• Instructions to follow: Exactly as they appear, write the lines from the one containing "Where should I" to the final line of the entries, leaving pictures out.

======== Recorded information

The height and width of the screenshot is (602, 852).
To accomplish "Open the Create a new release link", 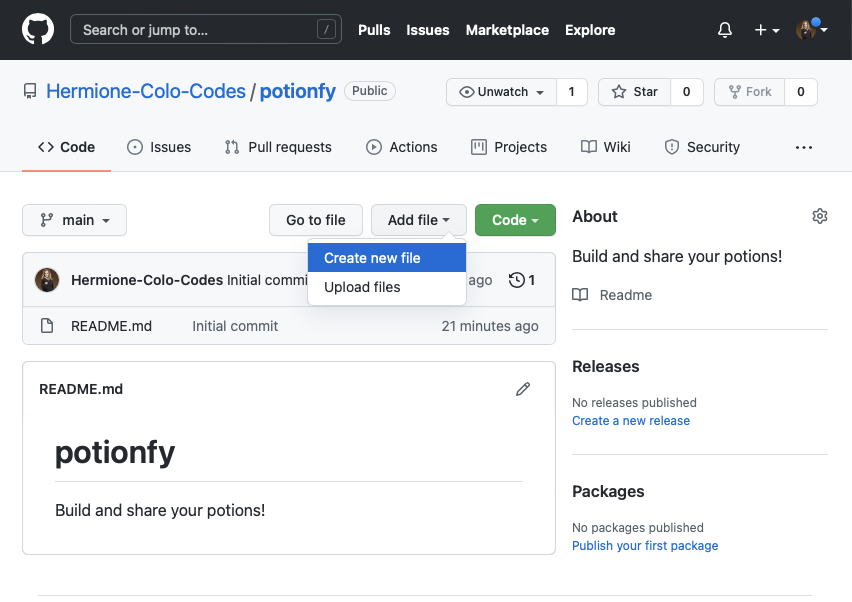I will coord(631,421).
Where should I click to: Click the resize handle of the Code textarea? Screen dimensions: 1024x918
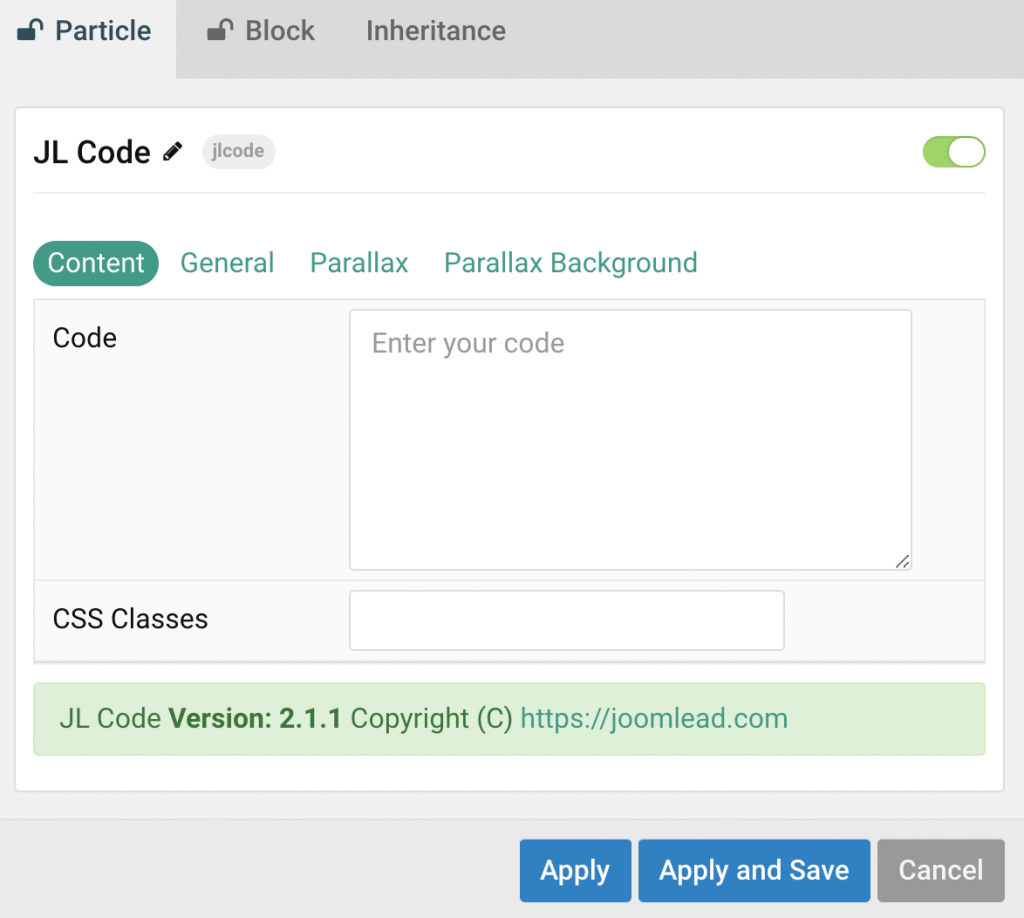[x=903, y=561]
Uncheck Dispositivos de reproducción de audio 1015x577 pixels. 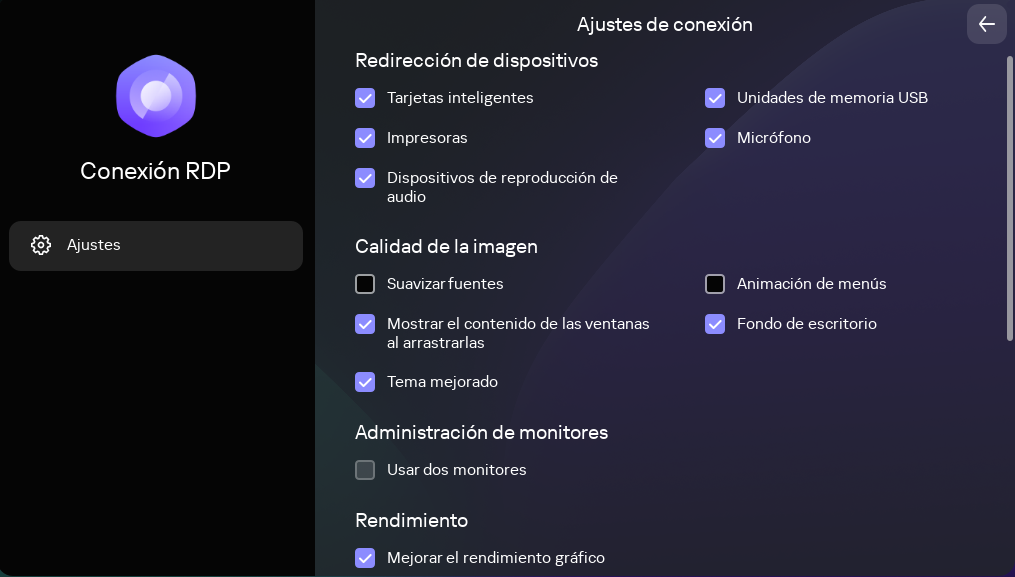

================

• Written response:
Where should I click to: Click the resize handle of the Code textarea? Screen dimensions: 1024x918
[x=903, y=561]
Uncheck Dispositivos de reproducción de audio 1015x577 pixels. 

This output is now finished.